Armenians and the First CrusadeArmenians – both ordinary people and nobles – received the participants of the First Crusade (1095 – 1099) with enthusiasm, seeing them as allies in the struggle against Islamic rulers. This is evidenced by both Armenian and Western sources.

“In these days, the prophecy of St. Nerses about the campaign of the Romans came true… For the Lord wished with their help to fight against the infidels…

Princes came with their troops to help the Christians to take the holy city of Jerusalem from the hands of the Saracens…,” wrote the Armenian chronicler Mateos Urkhaetsi. The Armenian population and the soldiers supported the Crusaders in their conquest of Syrian settlements.

In the Syrian chronicles, we read: “The Franks have besieged Antioch for nine months. The leaders of the Turks in the city were Cassian and Agouzian… Agouzian came out to depart for Aleppo. But several Armenians attacked him on the way, cut off his head, and presented it to the Franks.

After that, two other Armenians, who were brothers set to guard one of the towers, descended at night, entered into an agreement with Bohemond, and let him into the city.”

Prince Constantine, the son of Ruben, and Oshin, the ruler of Lambron, also came to the aid of the Crusaders with their troops and food supplies. But at the same time, the Crusaders gradually destroyed the Armenian possessions in northern Syria.

It should be noted that the first state of the Crusaders in the east arose after the Crusaders treacherously took Edessa from Prince Toros, although the latter, like the others, helped the “soldiers of Christ”. To be fair, it should also be noted that some Armenians were involved in the conspiracy against Toros as well.

Among them was Constantine Rubinyan who had personal motives against Toros. In any case, among Armenian princes, Constantine was practically the only one to benefit from the Crusade.

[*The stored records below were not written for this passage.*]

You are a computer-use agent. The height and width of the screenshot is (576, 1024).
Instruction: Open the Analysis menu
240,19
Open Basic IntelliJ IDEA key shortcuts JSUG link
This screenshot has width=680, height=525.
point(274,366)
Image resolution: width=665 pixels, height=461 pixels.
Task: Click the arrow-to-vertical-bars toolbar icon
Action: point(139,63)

Having inherited from his father small possessions in the most mountainous areas of Cilicia, he managed during the First Crusade to take away from the Turks and Byzantines almost all areas and fortresses of the Cilician Taurus, including the fortress of Vakhk which he would turn into his residence.

Thus, the reinforcement of the Rubenid dynasty’s power was largely possible thanks to the appearance of the Crusaders. During Constantine I, an alliance with the Crusaders was secured by dynastic marriages: the daughter of Constantine married Zhoslin, the Count of Edessa, and the daughter of his brother Toros married Baldwin, brother of the leader of the Crusaders Gottfried.

Constantine was also granted the Western title of a count (comte). Around that time, the word “paron” (Western-Armenian writing of the European “baron”) entered the Armenian language first as a princely title. It then reached our times as a respectful form of addressing men, meaning “mister.”

At the same time, the result of the Crusades was a new strengthening of the Byzantine Empire in the region. Although the Byzantines in many ways interfered with the Crusaders, they managed to take advantage of the defeats of the Seljuks from the European knights and to reclaim Asia Minor.

Among other things, the Byzantines were also involved in the struggle for Cilicia. While the mountainous areas of Cilicia were firmly held by the Armenian princes, the plateau Cilicia became an apple of discord between the Greeks, the Armenians, and the Franks (Crusaders).